Movie review: Now You See Me
Teenagers led by Rebecca (Katie Chang), Marc (Israel Broussard) and Nicki (Emma Watson) invade the homes of Hollywood stars, such as Lindsay Lohan, Paris Hilton and Orlando Bloom. The teenagers’ obsession with their heroes seems endearingly naive and their first ‘invasion’ — after Paris Hilton announces on Facebook that she’ll be out of town for the weekend — is a poignant, desperate desire to associate themselves with perceived glamour, until they grow bolder and steal, and are soon fencing goods through a seedy nightclub manager. The movie is fascinating and infuriating in equal measure. The ringleaders are utterly, casually, and instinctively immoral, and deserve our opprobrium (they’re comfortably middle-class, and steal out of boredom), yet it’s difficult not to pity them and their pathetic vacuity as they strive to get closer to their icons by stealing their intimate possessions. It’s never clear if Sofia Coppola intends us to sympathise with her characters or their victims, and the tone is a cross between the Valley-speak satire of Clueless (1995) and the vapid existentialism of Less Than Zero (1987). Coppola, who splices in CCTV footage of the break-ins, allows the events to speak for themselves. That’s an unusually mature approach in these days of cartoonish, simplistic movie narratives, but it pays off handsomely. Watson may well be the marquee name here, but it’s Katie Chang who characterises the movie, with her turn as a hollowed-out, baby-faced sociopath.

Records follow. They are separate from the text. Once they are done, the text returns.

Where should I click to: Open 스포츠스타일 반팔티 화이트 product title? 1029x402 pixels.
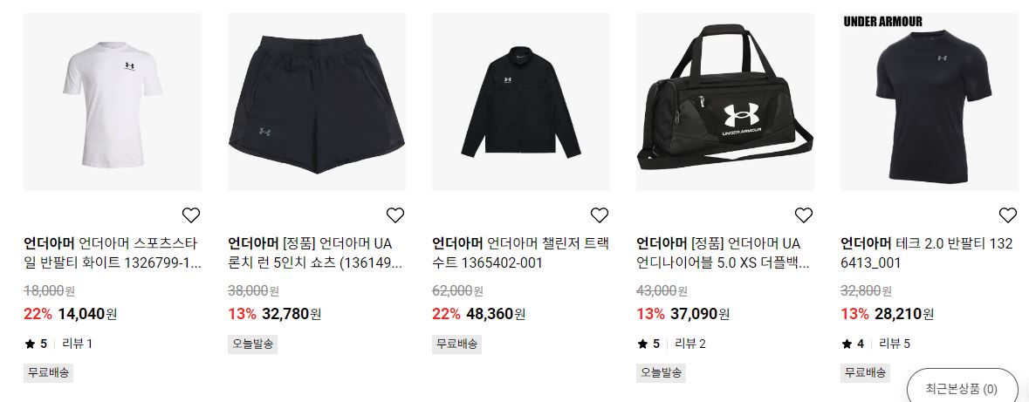click(113, 254)
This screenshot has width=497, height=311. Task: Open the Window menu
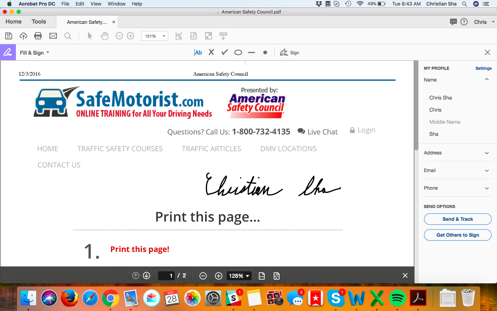[116, 4]
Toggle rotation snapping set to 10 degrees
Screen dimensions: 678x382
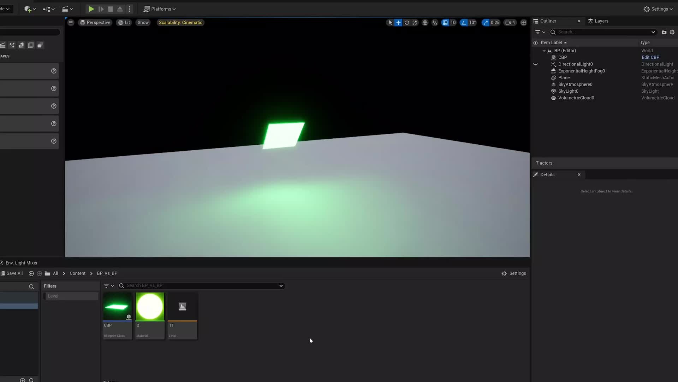(x=463, y=22)
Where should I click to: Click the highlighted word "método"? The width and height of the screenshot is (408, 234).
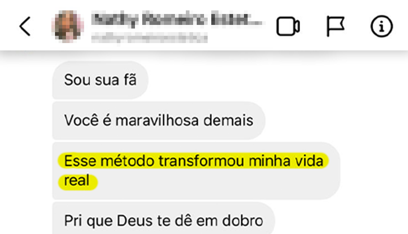(x=128, y=161)
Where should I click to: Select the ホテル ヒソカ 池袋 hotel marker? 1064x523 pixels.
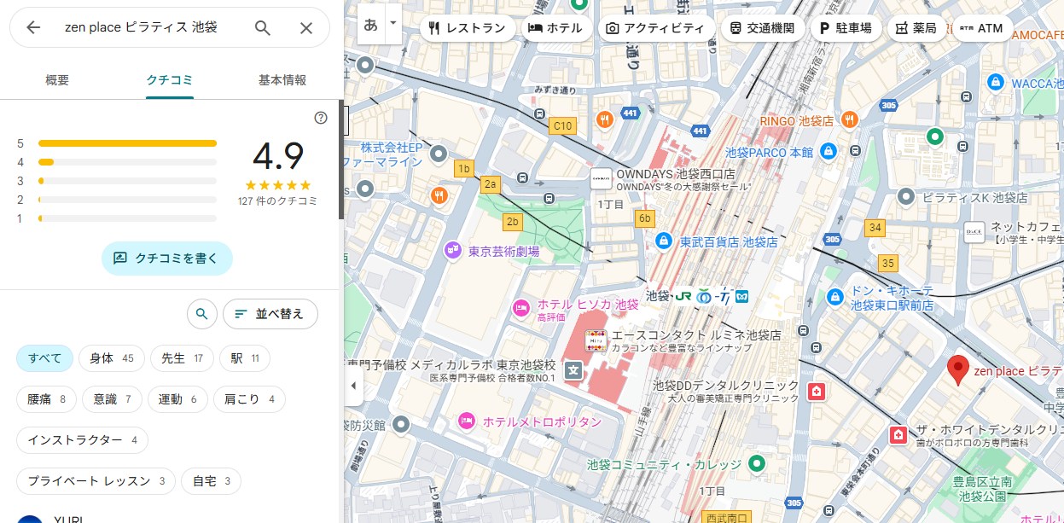(520, 305)
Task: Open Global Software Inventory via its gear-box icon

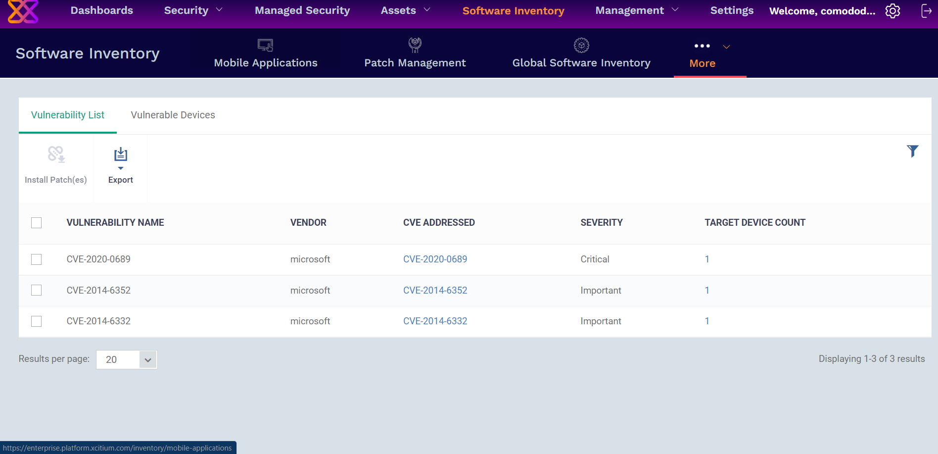Action: (x=581, y=45)
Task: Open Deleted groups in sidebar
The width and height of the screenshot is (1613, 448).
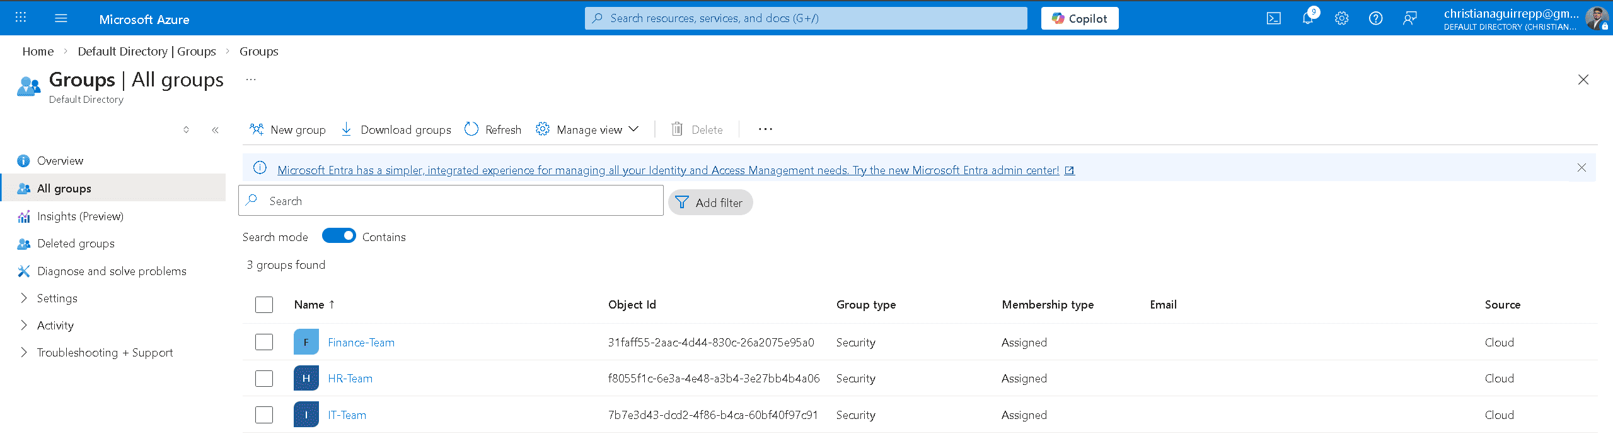Action: tap(76, 244)
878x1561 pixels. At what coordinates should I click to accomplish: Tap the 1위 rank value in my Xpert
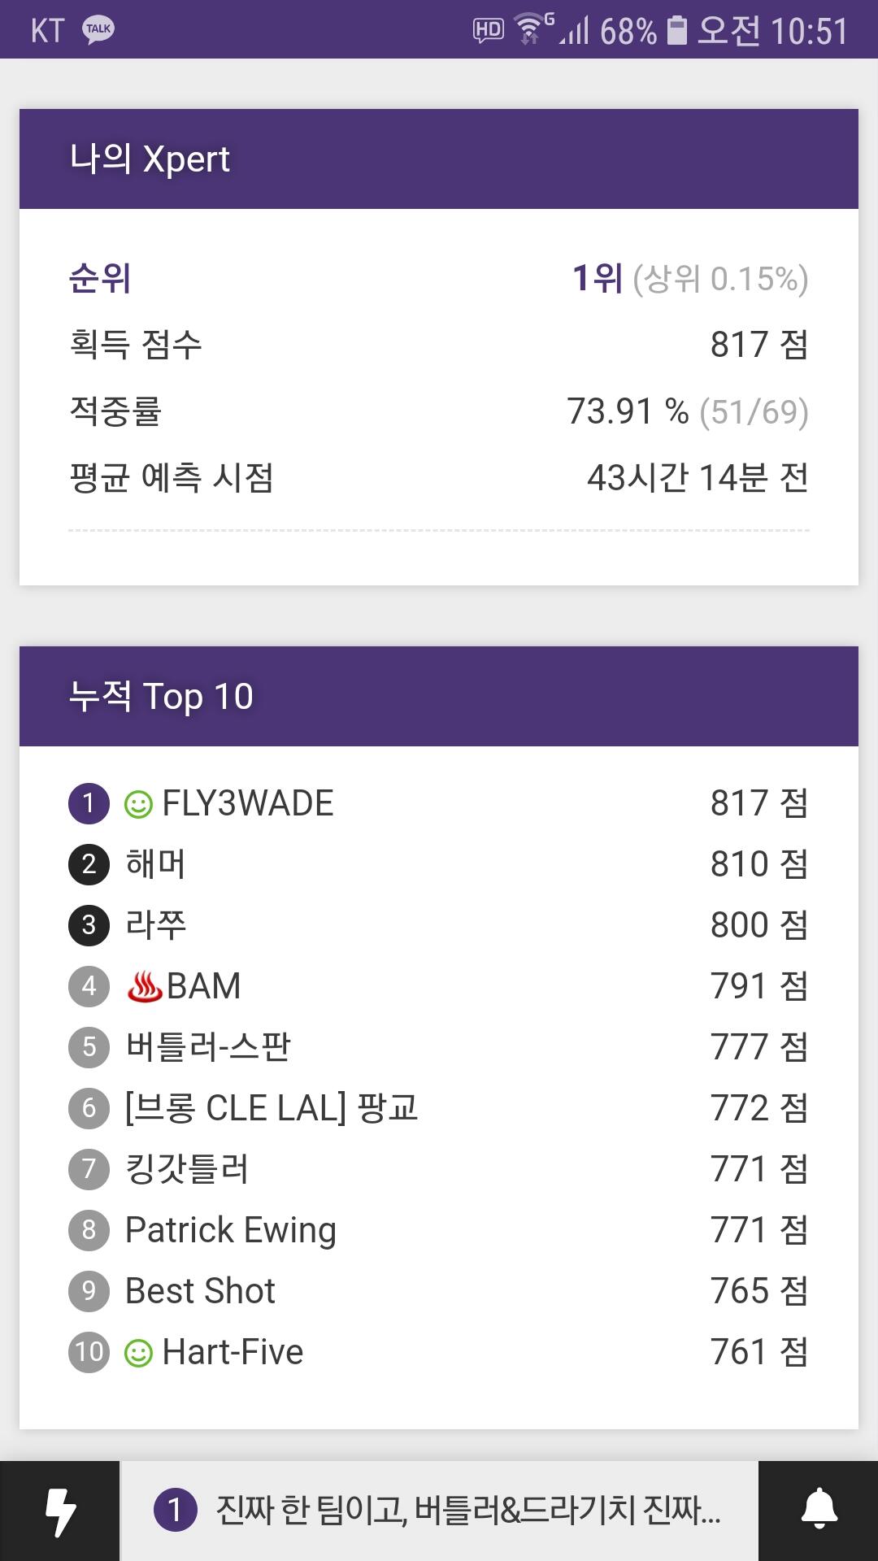[x=597, y=278]
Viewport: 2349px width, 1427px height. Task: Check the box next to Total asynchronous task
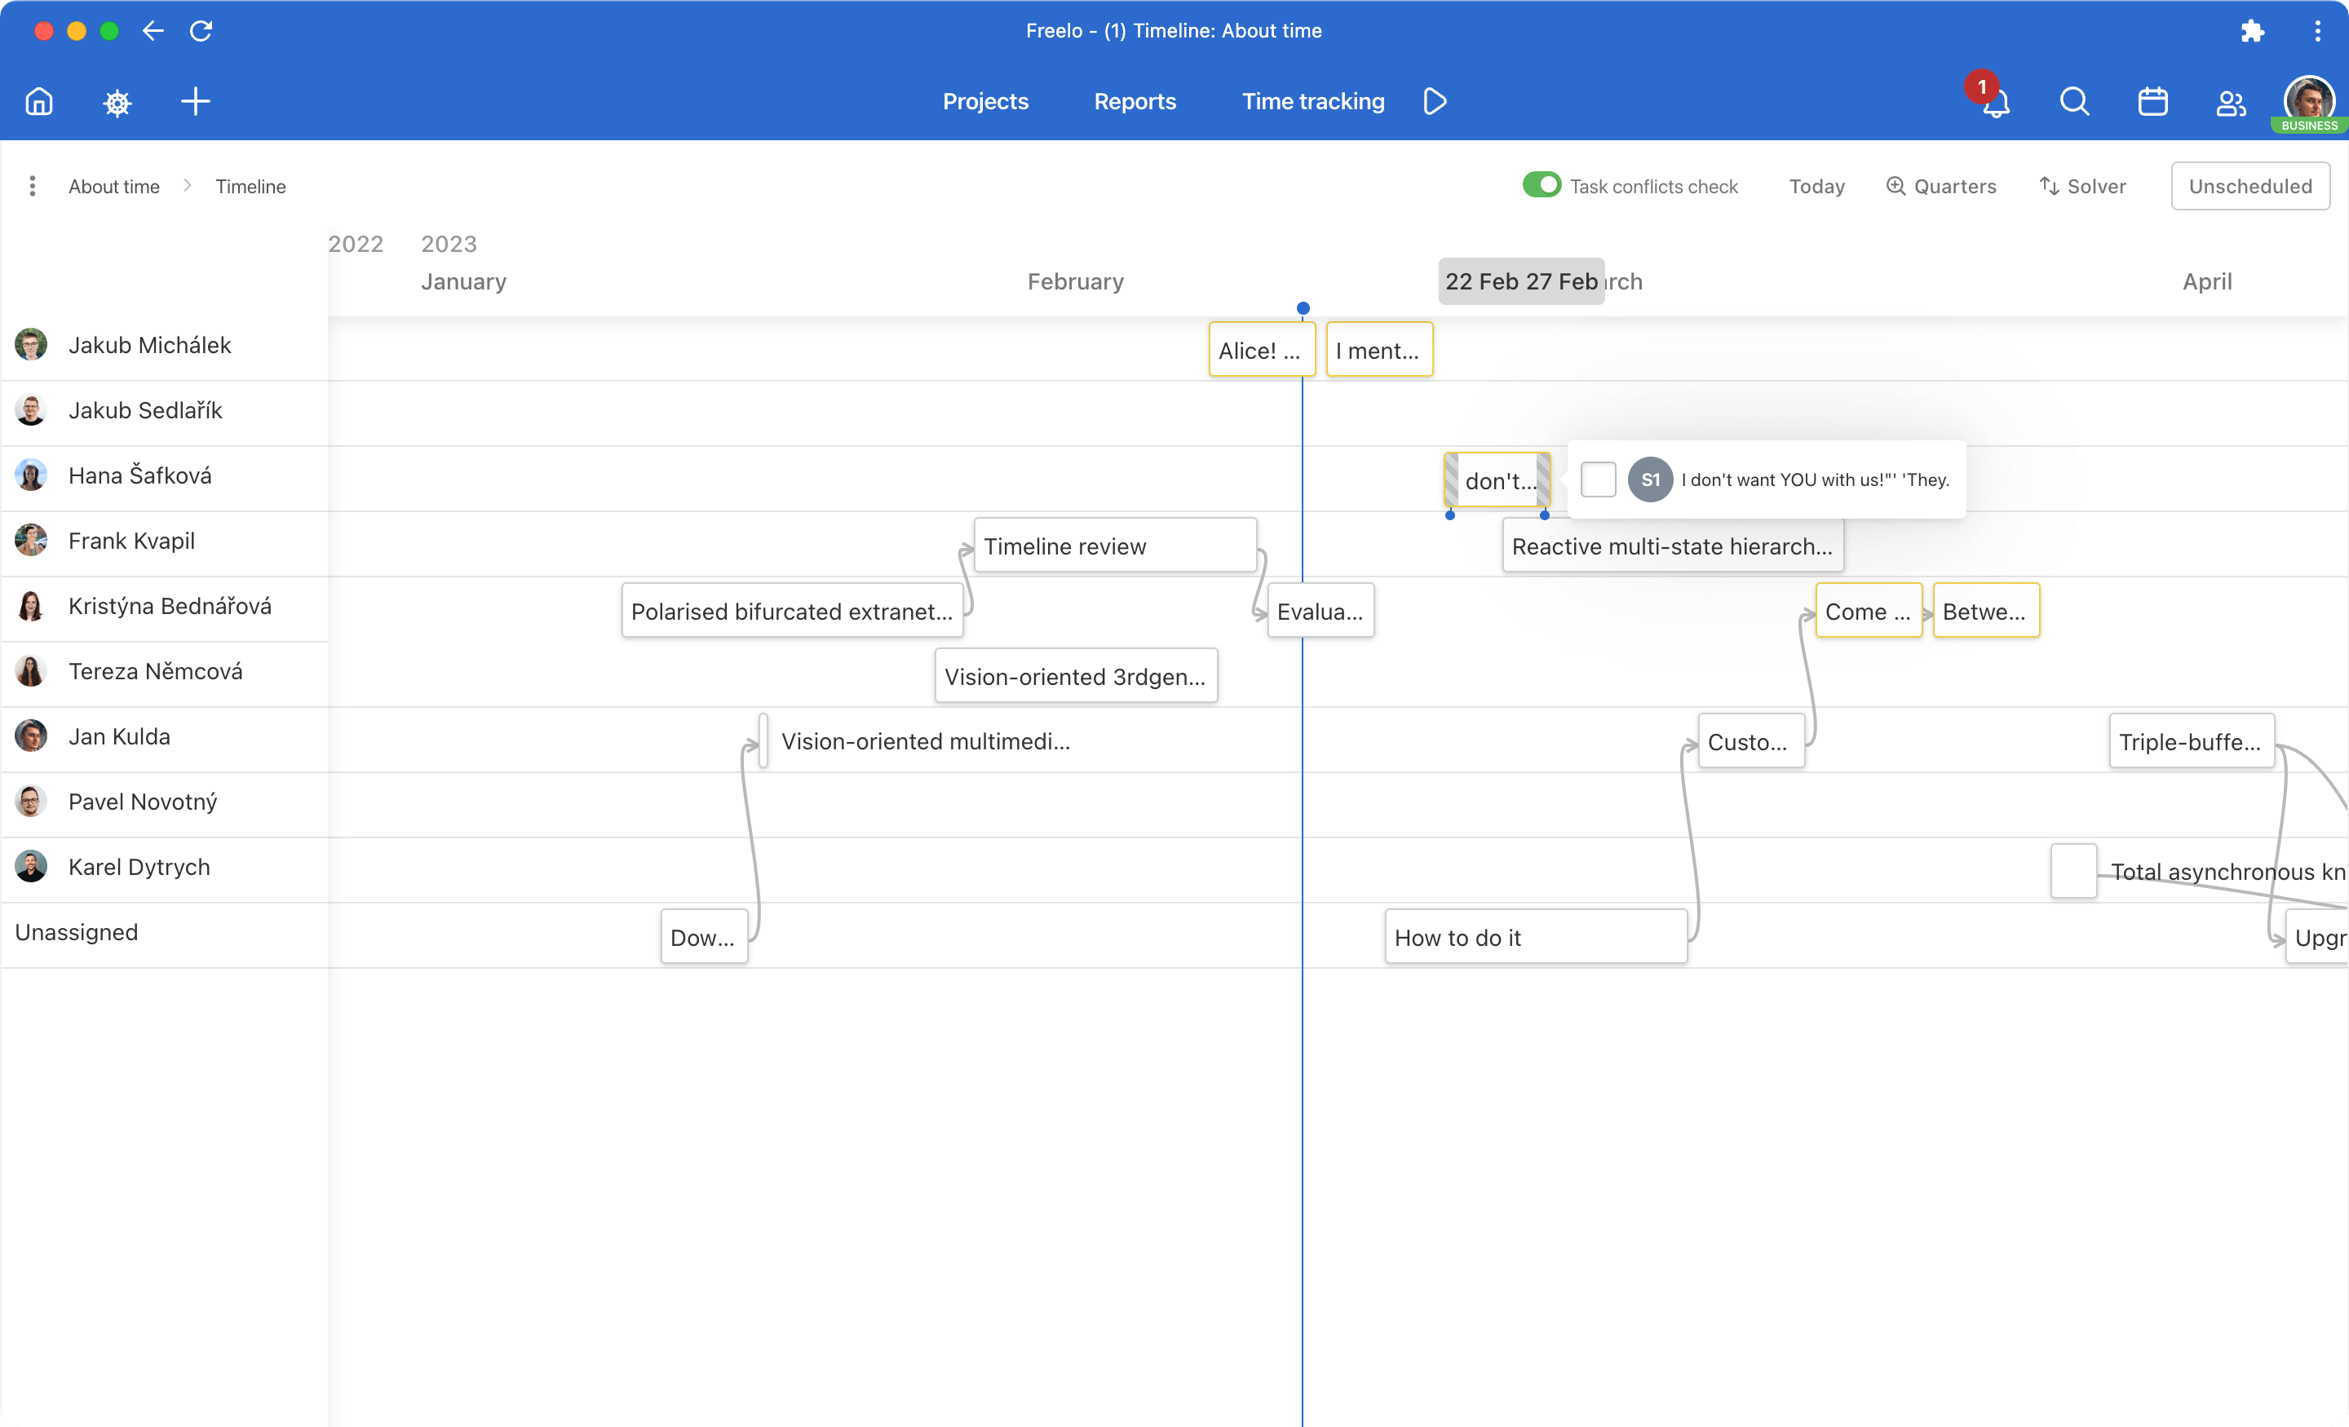[2073, 870]
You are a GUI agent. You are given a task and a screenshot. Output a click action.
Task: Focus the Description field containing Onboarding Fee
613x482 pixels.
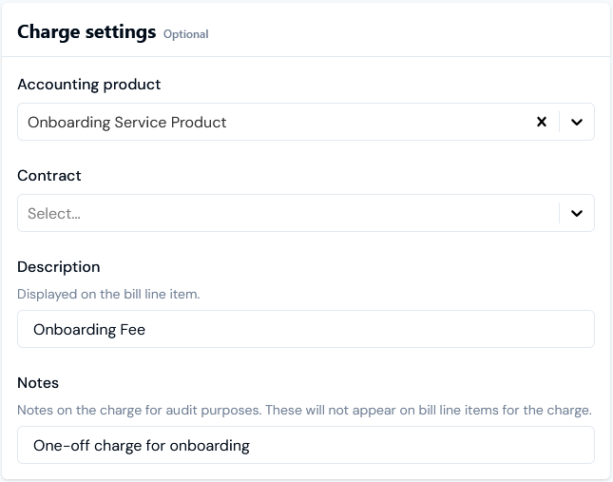306,329
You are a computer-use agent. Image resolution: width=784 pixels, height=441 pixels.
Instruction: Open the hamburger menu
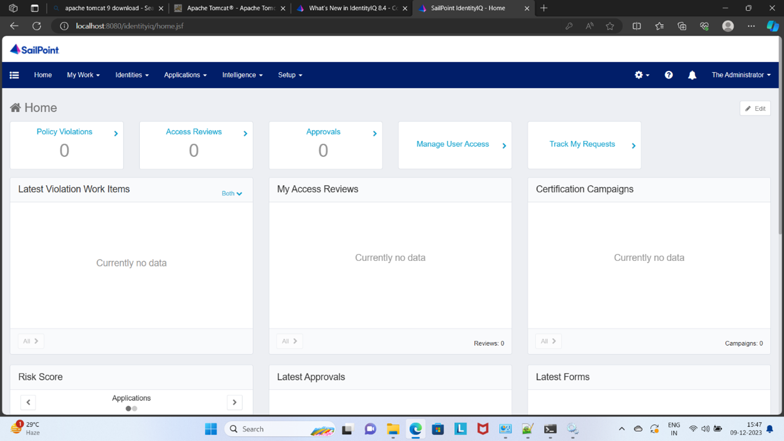(14, 74)
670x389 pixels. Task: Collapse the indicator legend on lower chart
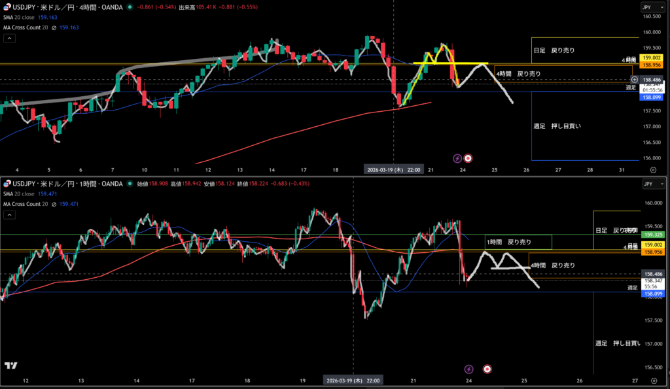10,214
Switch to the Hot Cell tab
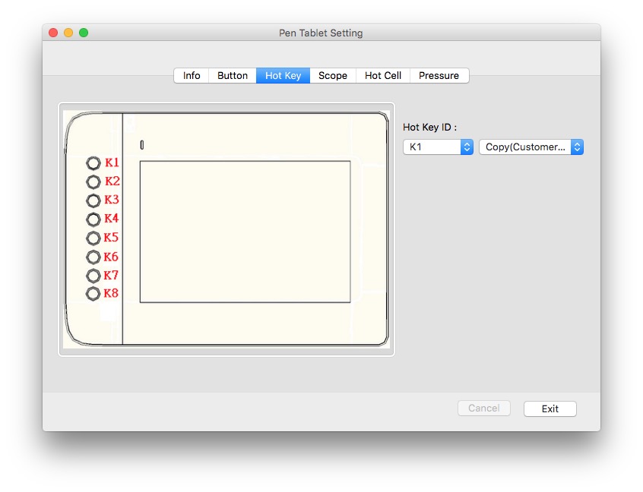The width and height of the screenshot is (643, 492). [x=383, y=76]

Now You See Me (12A) opens with an intriguing set-piece, in which magicians, J Daniel Atlas (Jesse Eisenberg), Merrit McKinney (Woody Harrelson), Henley Reeves (Isla Fisher) and Jack Wilder (Dave Franco) steal €3m from a Parisian bank, while conducting a show in Las Vegas. FBI agent, Dylan Rhodes (Mark Ruffalo), wants to know how the trick was pulled, so as to put the quartet in prison, but Thaddeus Bradley (Morgan Freeman), a veteran debunker of magicians’ tricks, suggests that Rhodes’ has been misdirected and that the quartet have far bigger fish to fry than a single Parisian bank. So begins a convoluted tale of magic, illusion and confidence tricks, as the magicians create ever more impressive and bewildering scenarios before a revelatory climax. Directed by Louis Leterrier, the movie should be a pacy, tense thriller of double-bluff and triple-cross, but the story is weighed down by too much exposition (each illusion is explained in retrospect), while the magicians’ motives are revealed as tortuously complex and ridiculously implausible. Eisenberg and Harrelson are both neatly cast as fast-talking conmen, but the characters played by Fisher and Franco are window-dressing, and a romantic subplot to fill out Ruffalo’s character is little more than padding.